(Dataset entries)
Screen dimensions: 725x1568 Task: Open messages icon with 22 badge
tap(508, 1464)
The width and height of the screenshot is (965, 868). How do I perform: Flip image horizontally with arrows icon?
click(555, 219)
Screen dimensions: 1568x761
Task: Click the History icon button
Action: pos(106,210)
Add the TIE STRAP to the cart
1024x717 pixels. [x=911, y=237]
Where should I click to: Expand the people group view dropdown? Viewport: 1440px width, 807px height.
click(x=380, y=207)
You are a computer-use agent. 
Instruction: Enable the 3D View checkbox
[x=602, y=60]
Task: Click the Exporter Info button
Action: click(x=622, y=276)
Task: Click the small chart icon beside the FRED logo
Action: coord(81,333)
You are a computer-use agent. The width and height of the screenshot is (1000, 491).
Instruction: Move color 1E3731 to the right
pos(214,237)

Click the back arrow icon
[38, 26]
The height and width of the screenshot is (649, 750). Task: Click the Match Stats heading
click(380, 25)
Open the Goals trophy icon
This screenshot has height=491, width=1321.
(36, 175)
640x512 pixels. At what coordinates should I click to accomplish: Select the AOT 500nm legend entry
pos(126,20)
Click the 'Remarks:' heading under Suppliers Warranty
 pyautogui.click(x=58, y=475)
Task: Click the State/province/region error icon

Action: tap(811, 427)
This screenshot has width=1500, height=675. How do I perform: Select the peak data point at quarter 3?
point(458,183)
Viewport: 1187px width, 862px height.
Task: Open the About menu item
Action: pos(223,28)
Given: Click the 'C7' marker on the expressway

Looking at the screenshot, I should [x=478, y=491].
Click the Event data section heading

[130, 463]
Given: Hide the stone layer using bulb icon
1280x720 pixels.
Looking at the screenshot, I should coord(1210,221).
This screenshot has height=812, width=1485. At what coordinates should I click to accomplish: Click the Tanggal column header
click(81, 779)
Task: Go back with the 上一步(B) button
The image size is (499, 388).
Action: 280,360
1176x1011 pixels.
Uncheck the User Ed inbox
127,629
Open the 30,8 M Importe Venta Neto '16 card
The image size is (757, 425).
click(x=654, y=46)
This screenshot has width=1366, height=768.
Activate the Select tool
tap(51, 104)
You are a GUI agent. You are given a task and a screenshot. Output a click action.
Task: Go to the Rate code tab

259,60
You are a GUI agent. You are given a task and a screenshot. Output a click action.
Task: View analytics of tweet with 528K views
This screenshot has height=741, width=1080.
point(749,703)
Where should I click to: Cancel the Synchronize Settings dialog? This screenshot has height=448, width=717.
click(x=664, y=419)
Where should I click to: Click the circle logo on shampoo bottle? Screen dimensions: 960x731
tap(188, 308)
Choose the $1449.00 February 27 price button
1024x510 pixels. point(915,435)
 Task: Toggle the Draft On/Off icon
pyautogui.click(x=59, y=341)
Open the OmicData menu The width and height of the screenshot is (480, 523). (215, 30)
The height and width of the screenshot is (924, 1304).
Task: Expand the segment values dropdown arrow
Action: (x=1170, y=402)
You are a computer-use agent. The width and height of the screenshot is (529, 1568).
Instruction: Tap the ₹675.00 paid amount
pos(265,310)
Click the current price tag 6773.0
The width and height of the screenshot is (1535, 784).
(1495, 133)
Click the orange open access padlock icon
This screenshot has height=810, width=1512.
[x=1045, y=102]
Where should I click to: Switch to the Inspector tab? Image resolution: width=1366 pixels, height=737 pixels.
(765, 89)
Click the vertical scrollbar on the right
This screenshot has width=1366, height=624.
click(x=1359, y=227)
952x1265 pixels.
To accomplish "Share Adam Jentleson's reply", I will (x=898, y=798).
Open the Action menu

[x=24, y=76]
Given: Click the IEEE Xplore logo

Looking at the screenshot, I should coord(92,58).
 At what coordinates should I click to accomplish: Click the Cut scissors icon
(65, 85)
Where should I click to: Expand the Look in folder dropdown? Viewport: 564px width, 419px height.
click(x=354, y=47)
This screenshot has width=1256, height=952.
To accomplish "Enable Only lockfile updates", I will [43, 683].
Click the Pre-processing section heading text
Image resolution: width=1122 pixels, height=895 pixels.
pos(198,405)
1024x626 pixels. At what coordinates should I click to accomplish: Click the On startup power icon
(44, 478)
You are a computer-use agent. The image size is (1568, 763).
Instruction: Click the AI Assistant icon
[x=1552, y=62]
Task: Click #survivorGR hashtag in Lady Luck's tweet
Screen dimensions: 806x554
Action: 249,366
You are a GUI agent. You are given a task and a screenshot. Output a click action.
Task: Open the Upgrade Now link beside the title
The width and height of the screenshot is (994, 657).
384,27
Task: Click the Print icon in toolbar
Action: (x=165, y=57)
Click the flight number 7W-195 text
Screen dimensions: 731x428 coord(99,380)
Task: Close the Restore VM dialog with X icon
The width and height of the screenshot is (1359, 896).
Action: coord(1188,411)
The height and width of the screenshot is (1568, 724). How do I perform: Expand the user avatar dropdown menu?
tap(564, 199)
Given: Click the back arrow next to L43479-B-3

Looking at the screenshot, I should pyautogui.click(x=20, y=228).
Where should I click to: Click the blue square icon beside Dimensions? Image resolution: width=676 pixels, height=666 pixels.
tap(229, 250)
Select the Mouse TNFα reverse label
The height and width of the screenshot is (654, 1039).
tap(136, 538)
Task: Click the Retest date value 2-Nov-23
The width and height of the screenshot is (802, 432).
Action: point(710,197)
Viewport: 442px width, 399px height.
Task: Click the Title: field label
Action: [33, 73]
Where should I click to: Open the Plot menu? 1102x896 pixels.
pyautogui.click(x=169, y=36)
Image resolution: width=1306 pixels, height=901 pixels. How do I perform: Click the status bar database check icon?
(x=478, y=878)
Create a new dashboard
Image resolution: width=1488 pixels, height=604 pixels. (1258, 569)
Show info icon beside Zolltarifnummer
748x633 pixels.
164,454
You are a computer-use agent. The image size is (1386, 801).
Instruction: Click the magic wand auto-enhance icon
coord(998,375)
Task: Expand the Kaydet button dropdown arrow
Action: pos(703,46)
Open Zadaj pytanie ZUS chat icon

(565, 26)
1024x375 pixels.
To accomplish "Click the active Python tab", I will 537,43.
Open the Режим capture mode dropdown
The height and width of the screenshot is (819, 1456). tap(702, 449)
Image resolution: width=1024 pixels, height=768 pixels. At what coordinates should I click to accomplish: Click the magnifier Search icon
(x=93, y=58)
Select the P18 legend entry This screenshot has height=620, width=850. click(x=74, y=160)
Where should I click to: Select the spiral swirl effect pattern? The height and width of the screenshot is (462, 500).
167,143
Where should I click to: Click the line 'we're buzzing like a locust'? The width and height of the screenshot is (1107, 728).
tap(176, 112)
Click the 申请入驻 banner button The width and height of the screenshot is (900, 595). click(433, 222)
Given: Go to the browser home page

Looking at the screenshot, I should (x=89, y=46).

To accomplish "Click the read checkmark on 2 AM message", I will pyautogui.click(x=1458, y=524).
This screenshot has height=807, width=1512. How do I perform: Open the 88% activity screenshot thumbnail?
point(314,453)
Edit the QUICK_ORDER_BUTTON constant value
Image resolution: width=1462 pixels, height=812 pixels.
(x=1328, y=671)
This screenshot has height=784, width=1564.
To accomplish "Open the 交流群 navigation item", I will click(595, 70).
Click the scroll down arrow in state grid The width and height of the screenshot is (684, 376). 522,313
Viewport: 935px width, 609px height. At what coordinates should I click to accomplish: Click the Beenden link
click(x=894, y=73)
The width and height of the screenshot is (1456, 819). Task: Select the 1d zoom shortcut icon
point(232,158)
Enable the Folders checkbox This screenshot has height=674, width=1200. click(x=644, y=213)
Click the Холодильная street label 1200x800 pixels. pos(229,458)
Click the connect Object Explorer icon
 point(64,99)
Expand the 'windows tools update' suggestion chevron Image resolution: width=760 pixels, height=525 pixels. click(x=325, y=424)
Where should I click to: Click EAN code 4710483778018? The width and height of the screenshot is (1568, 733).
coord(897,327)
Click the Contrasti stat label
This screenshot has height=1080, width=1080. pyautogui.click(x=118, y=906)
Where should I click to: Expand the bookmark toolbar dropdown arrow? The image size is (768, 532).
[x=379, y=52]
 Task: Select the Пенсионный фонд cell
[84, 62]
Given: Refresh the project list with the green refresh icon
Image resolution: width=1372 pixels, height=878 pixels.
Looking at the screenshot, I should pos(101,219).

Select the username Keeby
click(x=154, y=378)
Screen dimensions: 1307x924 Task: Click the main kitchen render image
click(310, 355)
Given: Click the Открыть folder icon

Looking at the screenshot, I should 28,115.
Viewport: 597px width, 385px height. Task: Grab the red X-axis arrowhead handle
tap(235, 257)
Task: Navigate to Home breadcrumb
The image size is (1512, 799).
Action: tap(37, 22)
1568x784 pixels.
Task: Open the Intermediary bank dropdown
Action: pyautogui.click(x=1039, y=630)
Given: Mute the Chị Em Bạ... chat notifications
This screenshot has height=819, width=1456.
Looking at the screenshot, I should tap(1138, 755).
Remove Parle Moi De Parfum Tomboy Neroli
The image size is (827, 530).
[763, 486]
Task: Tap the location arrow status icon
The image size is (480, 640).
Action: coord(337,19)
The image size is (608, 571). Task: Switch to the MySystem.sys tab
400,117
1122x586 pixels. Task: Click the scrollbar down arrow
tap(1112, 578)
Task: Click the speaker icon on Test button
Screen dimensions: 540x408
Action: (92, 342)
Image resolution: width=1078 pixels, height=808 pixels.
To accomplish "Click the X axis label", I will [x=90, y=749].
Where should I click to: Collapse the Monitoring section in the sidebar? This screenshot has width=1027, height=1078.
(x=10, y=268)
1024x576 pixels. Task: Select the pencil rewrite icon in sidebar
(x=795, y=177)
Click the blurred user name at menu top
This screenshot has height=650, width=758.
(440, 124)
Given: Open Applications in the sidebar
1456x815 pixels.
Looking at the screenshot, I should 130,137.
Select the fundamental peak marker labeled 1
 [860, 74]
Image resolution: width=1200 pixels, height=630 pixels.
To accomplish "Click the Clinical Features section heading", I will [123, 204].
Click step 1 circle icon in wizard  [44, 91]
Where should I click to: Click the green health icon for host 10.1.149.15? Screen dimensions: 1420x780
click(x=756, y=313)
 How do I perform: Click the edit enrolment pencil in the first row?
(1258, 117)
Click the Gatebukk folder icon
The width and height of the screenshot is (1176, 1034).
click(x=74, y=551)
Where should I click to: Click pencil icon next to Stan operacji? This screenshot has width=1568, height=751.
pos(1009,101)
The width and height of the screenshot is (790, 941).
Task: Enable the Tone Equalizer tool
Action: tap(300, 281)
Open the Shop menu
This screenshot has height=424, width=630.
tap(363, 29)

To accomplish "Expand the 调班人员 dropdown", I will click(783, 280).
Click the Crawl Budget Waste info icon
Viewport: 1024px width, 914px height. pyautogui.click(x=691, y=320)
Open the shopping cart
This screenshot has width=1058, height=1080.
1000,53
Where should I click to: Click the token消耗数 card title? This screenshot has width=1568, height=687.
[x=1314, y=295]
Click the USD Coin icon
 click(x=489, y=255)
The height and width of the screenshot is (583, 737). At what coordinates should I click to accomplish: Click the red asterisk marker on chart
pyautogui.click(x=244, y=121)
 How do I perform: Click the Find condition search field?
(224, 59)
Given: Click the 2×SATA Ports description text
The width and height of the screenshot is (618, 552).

- PROMPT
What you return should be exactly the lines above, starting at the one with "Show info icon beside Zolltarifnummer" and ending at the one with "Select the P18", and nothing else.

- EXERCISE SOLUTION
Show info icon beside Zolltarifnummer
748x633 pixels.
164,454
You are a computer-use agent. The image size is (1386, 801).
Instruction: Click the magic wand auto-enhance icon
coord(998,375)
Task: Expand the Kaydet button dropdown arrow
Action: pos(703,46)
Open Zadaj pytanie ZUS chat icon

(565, 26)
1024x375 pixels.
To accomplish "Click the active Python tab", I will 537,43.
Open the Режим capture mode dropdown
The height and width of the screenshot is (819, 1456). tap(702, 449)
Image resolution: width=1024 pixels, height=768 pixels. At what coordinates should I click to accomplish: Click the magnifier Search icon
(x=93, y=58)
Select the P18 legend entry This screenshot has height=620, width=850. click(x=74, y=160)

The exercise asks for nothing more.